EXERCISE REQUIREMENTS =>
Reproduce the entries below verbatim, starting at the very first line and continuing through the line containing "pyautogui.click(x=668, y=304)", with that line included.

Entries drawn from a collection =>

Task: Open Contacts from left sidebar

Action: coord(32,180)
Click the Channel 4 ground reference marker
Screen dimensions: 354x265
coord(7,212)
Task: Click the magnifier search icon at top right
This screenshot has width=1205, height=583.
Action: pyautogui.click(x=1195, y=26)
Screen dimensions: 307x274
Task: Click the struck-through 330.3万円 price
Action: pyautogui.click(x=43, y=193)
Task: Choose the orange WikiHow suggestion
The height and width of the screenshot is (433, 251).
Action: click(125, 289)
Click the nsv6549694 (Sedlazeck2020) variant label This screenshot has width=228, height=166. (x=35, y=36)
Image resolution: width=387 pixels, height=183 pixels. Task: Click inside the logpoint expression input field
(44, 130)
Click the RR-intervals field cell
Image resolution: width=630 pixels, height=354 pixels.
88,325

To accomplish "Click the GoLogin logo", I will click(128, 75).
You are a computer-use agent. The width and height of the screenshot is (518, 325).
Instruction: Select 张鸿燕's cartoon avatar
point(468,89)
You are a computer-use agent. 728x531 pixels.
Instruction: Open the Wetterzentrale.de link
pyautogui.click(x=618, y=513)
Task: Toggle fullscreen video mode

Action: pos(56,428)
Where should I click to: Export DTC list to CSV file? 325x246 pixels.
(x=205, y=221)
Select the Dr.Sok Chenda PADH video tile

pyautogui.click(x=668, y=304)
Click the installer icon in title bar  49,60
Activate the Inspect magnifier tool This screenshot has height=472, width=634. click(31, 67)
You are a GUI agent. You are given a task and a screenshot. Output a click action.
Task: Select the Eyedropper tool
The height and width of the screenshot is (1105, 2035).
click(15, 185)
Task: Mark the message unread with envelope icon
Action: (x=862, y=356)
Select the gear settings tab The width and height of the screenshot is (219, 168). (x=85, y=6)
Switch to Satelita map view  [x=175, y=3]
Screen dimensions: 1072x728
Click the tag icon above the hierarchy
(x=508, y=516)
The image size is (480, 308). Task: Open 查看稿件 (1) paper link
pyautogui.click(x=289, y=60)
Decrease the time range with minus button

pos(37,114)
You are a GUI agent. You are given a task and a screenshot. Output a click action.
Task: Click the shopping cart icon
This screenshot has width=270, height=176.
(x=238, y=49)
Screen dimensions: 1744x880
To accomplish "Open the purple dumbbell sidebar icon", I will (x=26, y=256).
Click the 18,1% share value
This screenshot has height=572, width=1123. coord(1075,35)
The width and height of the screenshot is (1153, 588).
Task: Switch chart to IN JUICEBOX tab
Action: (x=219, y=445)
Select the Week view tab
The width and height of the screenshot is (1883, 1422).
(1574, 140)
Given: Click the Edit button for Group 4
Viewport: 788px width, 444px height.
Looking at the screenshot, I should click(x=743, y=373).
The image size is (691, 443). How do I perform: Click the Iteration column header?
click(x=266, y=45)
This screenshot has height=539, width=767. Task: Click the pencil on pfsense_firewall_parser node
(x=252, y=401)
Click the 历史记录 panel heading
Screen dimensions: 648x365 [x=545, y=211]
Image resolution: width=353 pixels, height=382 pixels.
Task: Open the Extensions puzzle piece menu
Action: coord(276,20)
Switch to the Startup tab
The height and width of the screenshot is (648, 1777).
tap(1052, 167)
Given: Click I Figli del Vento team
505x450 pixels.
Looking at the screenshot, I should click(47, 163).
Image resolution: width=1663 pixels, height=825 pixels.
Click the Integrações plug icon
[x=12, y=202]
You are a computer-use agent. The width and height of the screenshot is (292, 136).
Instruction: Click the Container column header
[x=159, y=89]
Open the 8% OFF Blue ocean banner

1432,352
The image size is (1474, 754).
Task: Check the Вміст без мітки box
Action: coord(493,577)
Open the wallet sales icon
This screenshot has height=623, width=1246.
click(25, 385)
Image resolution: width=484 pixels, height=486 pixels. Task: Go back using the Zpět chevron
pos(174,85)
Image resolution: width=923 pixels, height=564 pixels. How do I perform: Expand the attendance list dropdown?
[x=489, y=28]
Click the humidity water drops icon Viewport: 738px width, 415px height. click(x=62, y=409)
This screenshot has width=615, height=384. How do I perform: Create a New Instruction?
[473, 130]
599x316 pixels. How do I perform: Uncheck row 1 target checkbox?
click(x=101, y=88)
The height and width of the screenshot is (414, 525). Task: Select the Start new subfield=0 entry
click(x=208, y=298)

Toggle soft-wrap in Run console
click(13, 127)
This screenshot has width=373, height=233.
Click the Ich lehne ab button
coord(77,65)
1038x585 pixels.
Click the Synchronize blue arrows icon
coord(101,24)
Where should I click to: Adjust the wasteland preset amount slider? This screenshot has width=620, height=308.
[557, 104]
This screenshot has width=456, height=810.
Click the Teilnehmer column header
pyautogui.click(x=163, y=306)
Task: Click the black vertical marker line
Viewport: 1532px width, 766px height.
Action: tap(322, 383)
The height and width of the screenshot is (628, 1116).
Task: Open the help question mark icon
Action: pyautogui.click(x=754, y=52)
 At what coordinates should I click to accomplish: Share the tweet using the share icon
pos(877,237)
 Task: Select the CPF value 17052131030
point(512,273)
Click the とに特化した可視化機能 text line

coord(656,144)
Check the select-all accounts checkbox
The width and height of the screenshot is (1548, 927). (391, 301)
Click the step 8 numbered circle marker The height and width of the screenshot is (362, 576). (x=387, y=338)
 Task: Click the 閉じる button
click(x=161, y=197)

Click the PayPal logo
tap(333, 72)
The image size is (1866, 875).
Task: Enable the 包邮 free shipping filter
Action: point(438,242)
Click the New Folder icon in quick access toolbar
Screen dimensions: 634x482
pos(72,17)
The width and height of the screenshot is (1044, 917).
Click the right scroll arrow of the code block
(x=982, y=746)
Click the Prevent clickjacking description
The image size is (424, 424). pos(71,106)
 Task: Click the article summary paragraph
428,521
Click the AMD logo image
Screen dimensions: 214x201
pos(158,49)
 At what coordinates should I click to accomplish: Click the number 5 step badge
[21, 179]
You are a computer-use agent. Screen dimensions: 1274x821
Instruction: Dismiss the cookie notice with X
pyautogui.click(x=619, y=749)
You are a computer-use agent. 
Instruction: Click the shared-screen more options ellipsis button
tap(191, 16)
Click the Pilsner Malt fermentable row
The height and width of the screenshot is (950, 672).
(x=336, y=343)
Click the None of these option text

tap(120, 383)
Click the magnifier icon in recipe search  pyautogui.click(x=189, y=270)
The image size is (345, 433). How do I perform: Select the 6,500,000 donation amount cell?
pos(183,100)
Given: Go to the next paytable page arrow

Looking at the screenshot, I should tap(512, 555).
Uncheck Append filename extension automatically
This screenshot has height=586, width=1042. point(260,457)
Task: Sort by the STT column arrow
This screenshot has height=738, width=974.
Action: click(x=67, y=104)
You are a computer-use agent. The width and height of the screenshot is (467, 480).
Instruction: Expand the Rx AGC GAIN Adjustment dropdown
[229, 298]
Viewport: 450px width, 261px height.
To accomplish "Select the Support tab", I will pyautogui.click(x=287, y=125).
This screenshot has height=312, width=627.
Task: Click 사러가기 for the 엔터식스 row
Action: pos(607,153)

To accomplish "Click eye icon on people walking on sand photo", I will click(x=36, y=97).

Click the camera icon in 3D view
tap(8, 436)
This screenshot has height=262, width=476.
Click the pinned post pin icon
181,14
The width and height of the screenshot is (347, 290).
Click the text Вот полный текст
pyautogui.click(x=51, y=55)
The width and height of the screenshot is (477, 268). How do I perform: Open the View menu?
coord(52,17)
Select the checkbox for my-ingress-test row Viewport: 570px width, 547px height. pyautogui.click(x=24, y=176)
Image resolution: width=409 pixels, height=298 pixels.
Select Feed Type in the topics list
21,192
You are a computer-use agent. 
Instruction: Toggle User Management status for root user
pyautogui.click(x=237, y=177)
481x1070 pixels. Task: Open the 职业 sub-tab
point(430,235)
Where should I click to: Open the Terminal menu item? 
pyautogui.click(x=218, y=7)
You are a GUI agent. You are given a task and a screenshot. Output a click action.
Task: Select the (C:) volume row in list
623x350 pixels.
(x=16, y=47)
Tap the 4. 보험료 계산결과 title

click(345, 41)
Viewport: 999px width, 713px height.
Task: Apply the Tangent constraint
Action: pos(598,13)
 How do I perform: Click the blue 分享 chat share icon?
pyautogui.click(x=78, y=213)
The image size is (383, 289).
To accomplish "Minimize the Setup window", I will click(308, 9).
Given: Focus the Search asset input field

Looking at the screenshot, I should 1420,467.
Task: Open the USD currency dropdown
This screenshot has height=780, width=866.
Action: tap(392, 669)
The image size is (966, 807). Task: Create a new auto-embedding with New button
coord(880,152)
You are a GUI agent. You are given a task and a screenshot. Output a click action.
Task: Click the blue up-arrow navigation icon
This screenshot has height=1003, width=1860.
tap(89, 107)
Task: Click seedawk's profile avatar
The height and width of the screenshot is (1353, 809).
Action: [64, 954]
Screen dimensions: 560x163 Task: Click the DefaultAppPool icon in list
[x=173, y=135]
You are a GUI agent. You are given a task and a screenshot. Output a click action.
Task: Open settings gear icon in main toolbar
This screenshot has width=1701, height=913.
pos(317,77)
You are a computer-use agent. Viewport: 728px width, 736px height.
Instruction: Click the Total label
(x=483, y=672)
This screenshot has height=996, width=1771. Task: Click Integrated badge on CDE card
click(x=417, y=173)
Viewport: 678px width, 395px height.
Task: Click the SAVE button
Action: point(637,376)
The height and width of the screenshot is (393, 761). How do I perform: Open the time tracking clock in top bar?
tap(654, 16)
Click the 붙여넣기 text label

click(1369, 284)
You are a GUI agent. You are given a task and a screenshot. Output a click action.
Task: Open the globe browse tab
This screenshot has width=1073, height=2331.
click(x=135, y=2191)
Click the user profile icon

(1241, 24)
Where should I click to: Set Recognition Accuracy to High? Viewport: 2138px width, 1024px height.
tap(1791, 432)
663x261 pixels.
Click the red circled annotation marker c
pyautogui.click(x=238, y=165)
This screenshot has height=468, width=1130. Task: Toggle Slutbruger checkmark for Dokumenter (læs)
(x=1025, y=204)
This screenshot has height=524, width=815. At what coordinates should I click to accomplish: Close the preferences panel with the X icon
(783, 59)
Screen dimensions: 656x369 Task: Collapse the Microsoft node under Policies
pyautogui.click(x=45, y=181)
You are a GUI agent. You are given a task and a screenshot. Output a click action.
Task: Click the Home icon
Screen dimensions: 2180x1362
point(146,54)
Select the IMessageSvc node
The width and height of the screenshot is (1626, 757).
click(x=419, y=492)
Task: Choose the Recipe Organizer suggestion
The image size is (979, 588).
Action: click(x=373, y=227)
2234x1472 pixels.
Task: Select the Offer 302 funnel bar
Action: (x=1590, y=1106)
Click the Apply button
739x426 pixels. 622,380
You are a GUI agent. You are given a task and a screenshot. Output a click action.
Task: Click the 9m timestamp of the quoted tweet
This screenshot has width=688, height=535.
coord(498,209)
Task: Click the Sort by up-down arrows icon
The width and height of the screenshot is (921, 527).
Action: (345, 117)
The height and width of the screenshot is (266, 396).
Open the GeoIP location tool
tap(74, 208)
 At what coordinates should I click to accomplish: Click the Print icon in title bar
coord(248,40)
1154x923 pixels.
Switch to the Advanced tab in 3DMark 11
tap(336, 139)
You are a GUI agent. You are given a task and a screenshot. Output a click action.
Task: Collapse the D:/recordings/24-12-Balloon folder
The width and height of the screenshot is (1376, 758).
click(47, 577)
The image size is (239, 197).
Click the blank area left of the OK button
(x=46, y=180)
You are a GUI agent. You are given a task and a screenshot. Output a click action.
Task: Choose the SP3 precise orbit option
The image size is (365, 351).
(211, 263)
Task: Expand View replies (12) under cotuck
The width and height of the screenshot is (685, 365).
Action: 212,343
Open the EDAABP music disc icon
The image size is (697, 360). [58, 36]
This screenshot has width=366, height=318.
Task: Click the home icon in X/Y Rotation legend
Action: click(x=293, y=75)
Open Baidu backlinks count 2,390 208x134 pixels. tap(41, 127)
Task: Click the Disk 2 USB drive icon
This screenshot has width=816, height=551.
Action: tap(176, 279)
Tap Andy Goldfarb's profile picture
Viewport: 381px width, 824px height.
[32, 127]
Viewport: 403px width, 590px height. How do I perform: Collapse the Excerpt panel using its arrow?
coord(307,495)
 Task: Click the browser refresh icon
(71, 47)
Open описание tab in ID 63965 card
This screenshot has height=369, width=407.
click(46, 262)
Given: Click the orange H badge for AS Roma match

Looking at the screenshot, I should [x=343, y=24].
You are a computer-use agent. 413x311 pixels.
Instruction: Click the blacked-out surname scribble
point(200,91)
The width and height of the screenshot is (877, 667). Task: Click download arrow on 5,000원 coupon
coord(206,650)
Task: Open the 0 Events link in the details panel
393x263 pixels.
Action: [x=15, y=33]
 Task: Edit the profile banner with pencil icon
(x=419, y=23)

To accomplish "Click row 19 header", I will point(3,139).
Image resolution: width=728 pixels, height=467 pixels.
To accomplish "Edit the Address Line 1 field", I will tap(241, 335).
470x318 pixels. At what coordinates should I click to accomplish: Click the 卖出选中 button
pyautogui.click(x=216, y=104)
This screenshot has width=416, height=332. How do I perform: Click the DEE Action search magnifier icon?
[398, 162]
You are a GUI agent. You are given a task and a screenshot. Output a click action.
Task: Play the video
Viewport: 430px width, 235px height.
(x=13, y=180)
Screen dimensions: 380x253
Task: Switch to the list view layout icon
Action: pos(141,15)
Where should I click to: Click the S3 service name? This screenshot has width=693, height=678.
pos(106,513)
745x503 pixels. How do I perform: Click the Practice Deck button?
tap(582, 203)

ANSWER FOR THE TASK =>
Task: Open Contacts from left sidebar

Action: coord(32,180)
Click the Channel 4 ground reference marker
Screen dimensions: 354x265
coord(7,212)
Task: Click the magnifier search icon at top right
This screenshot has width=1205, height=583.
Action: pyautogui.click(x=1195, y=26)
Screen dimensions: 307x274
Task: Click the struck-through 330.3万円 price
Action: pyautogui.click(x=43, y=193)
Task: Choose the orange WikiHow suggestion
The height and width of the screenshot is (433, 251).
Action: click(125, 289)
Click the nsv6549694 (Sedlazeck2020) variant label This screenshot has width=228, height=166. (x=35, y=36)
Image resolution: width=387 pixels, height=183 pixels. Task: Click inside the logpoint expression input field
(44, 130)
Click the RR-intervals field cell
Image resolution: width=630 pixels, height=354 pixels.
88,325

To accomplish "Click the GoLogin logo", I will click(128, 75).
You are a computer-use agent. The width and height of the screenshot is (518, 325).
Instruction: Select 张鸿燕's cartoon avatar
point(468,89)
You are a computer-use agent. 728x531 pixels.
Instruction: Open the Wetterzentrale.de link
pyautogui.click(x=618, y=513)
Task: Toggle fullscreen video mode

Action: pos(56,428)
Where should I click to: Export DTC list to CSV file? 325x246 pixels.
(x=205, y=221)
Select the Dr.Sok Chenda PADH video tile

pyautogui.click(x=668, y=304)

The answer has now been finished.